Frederick Augustus Washington Bailey, who later became known as Frederick Douglass, was born a slave in Talbot County, Maryland, between Hillsboro and Cordova, in a shack east of Tappers Corner and west of Tuckahoe Creek. He was separated from his mother, Harriet Bailey, when he was still an infant. She died when Douglass was about seven and Douglass lived with his maternal grandmother Betty Bailey. His mother's ancestors likely had Native American heritage.

The identity of his father is obscure. Douglass originally stated that he was told his father was a white man, perhaps his owner Aaron Anthony. Later he said he knew nothing of his father's identity. At age seven, Douglass was separated from his grandmother and moved to the Wye House plantation, where Anthony worked as overseer. When Anthony died, Douglass was given to Lucretia Auld, wife of Thomas Auld. She sent Douglass to serve Thomas' brother Hugh Auld in Baltimore.

When Douglass was about twelve, Hugh Auld's wife Sophia started teaching him the alphabet. She was breaking the law against teaching slaves to read. When Hugh Auld discovered this, he strongly disapproved, saying that if a slave learned to read, he would become dissatisfied with his condition and desire freedom. Douglass later referred to this statement as the "first decidedly antislavery lecture" he had ever heard. As detailed in his autobiography Narrative of the Life of Frederick Douglass, an American Slave (1845), Douglass succeeded in learning to read from white children in the neighborhood and by observing the writings of men with whom he worked.

As Douglass learned and began to read newspapers, political materials, and books of every description, he was exposed to a new realm of thought that led him to question and then condemn the institution of slavery. In later years, Douglass credited The Columbian Orator, which he discovered at about age twelve, with clarifying and defining his views on freedom and human rights.

When Douglass was hired out to a Mr. Freeman, he taught other slaves on the plantation how to read the New Testament at a weekly Sabbath school. As word spread, the interest among slaves in learning to read was so great that in any week more than 40 slaves would attend lessons. For about six months, their study went relatively unnoticed. While Freeman was complacent about their activities, other plantation owners became incensed that their slaves were being educated. One Sunday they burst in on the gathering, armed with clubs and stones to disperse the congregation permanently.

+ + + + + + +

- **What is required**
Write the next part of the text on Frederick Douglass's early life, starting after its final sentence. The records are separate material and have no connection to the text about Frederick Douglass.

+ + + + + + +

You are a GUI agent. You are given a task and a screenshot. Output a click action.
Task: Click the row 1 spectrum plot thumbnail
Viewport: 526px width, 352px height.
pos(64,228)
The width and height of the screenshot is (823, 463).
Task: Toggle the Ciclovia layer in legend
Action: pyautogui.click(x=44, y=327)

+ + + + + + +

- **Exercise result**
In 1833, Thomas Auld took Douglass back from Hugh after a dispute ("As a means of punishing Hugh," Douglass wrote). Dissatisfied with Douglass, Thomas Auld then sent him to work for Edward Covey, a poor farmer who had a reputation as a "slave-breaker." There Douglass was whipped regularly. The sixteen-year-old Douglass was indeed nearly broken psychologically by his ordeal under Covey, but he finally rebelled against the beatings and fought back. After losing a confrontation with Douglass, Covey never tried to beat him again.

In 1837, Douglass met Anna Murray, a free black in Baltimore. They married soon after he obtained his freedom.

From slavery to freedom

Douglass first unsuccessfully tried to escape from Mr. Freeman, who had hired him out from his owner Colonel Lloyd. In 1836, he tried to escape from his new owner Covey, but failed again.

On September 3, 1838, Douglass successfully escaped by boarding a train to Havre de Grace, Maryland. He was dressed in a sailor's uniform and carried identification papers provided by a free black seaman. He crossed the Susquehanna River by ferry at Havre de Grace, then continued by train to Wilmington, Delaware. From there he went by steamboat to Philadelphia, Pennsylvania and eventually reached New York; the whole journey took less than 24 hours.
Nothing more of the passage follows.